Conditions for Change present a far different picture than its predecessor. Conditions for Change finds participants struggling to identify language that articulates the experience of changing practice. Conditions set the table for internalization, "ownership", of the changes in practice that come from making active changes in the classroom and then being able to focus on reflecting on those changes. Celia expresses a concern for connecting writing practice to feedback. She is concerned that students need to know how to in a sense 'get it right.'
 Uh Practice for feedback. And you practice writing for your
 whole life but if your doing it wrong and nobody's telling you
 look at this what if we change this?
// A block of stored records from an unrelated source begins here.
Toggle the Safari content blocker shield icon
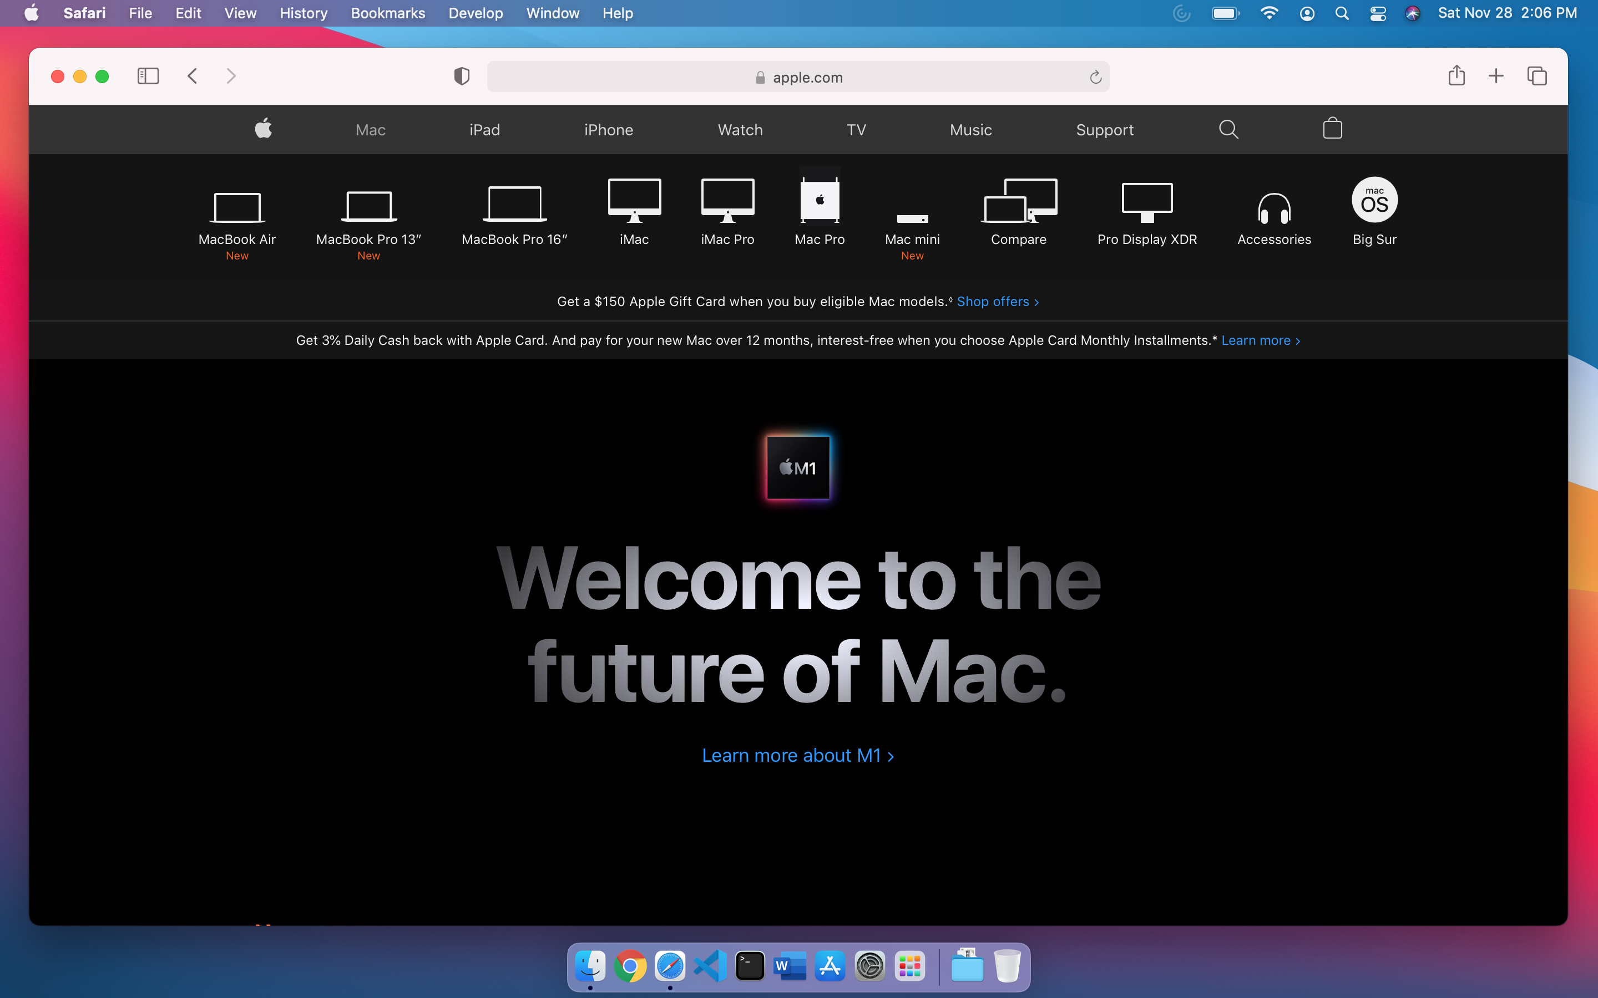This screenshot has width=1598, height=998. (461, 77)
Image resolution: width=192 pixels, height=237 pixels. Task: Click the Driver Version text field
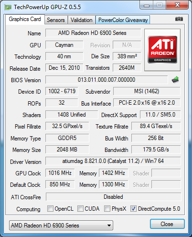pyautogui.click(x=113, y=161)
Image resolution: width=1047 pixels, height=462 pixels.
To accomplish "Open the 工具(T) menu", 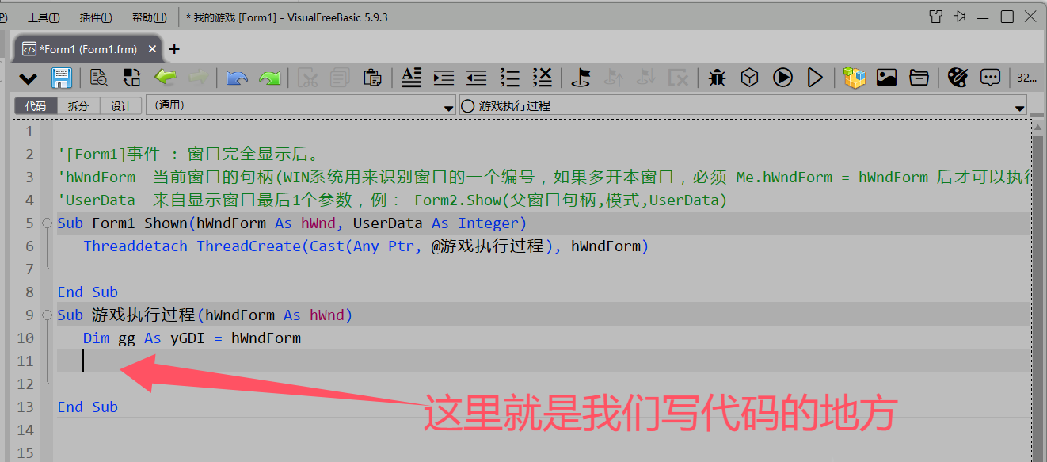I will click(x=44, y=17).
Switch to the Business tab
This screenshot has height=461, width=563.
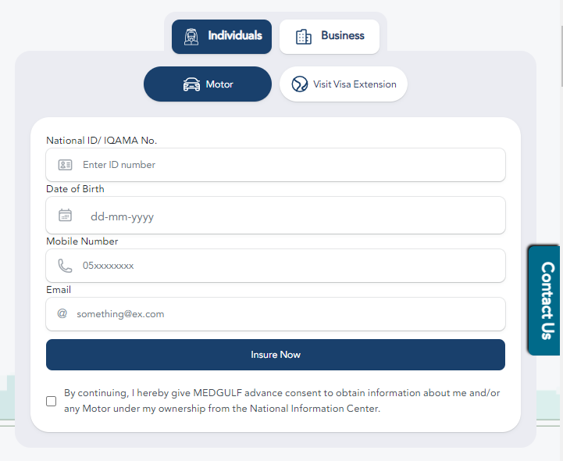pyautogui.click(x=330, y=37)
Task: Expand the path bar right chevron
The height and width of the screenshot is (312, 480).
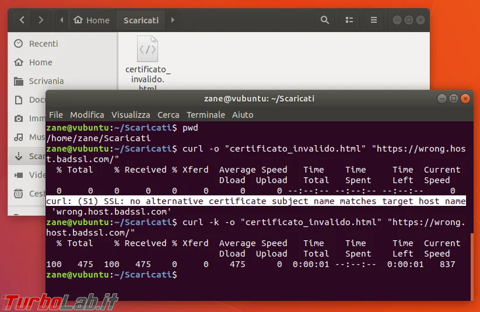Action: pyautogui.click(x=173, y=20)
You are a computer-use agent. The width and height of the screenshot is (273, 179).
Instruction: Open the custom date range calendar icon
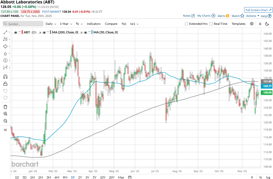[x=130, y=177]
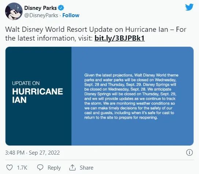
Task: Click the Share text label
Action: [87, 168]
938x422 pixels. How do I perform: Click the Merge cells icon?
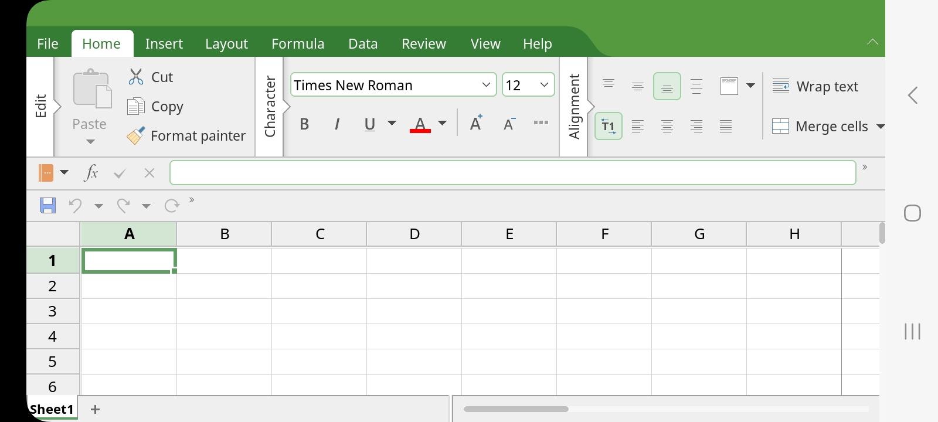point(780,126)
Maybe this would make it
 better, if nobody's helping you, it's never going to get any
 better because you don't know there's anything wrong.
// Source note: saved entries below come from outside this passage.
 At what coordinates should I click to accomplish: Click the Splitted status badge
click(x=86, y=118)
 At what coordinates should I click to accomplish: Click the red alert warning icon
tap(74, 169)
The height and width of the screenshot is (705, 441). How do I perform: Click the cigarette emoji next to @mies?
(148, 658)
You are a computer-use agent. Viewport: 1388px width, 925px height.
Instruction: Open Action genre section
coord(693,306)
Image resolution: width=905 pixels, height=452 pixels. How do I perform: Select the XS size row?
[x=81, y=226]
The distinguishing factor assigning this statement to Conditions is the fact that Celia is embracing the idea of student practice as an important part of writing while struggling with the idea of correctness of the writing. Celia welcomes writing practice and seeks collegial advice regarding the best way to achieve feedback for that writing. The conversation continues with more than one of her colleagues suggesting peer collaboration as one way to provide the required feedback. This short conversation focuses participants on change as they thrash about in unfamiliar waters. Annie struggled with perfection in the classroom. She wanted each of her second-graders to be perfect. Roger was in her classroom one morning modeling a strategy for her students. In one of the interviews she told the interviewer,
 I was telling him {Passman} one day, I said why don't you help
 him-the first time that he came- because he can't write. And he
 said no cause he's involved he's writing, he may be writing worse
 but he's writing, he's doing this and then when he got up in the
 author's chair, he just read, he said a story. I wasn't written
 well but at least he was getting involved. He had the writing
 process and the same thing with the dyslexic child I had where he
 only wrote like four sentences but he told a story that was two
 pages long.

Annie sensed change in both her students and in her own approach to teaching. Annie's sense of wonder and amazement jump out as she talks about the accomplishments of two of her struggling students. Her ability to reflect on what happened in her classroom began to give voice to the change.

Discourse of Change

The final aspect of changing language we called Discourse of Change. Here participants found the language that articulated the changing practice they were all experiencing. Discourse is distinguished by an interiority of language, an internalized voice.
 And one of the things that we didn't talk about this time that we
 talked about pretty much every time up 'till now was we always
 heard questions whether or not first drafts, or not. We didn't
 talk about that today. Which I find really pretty interesting.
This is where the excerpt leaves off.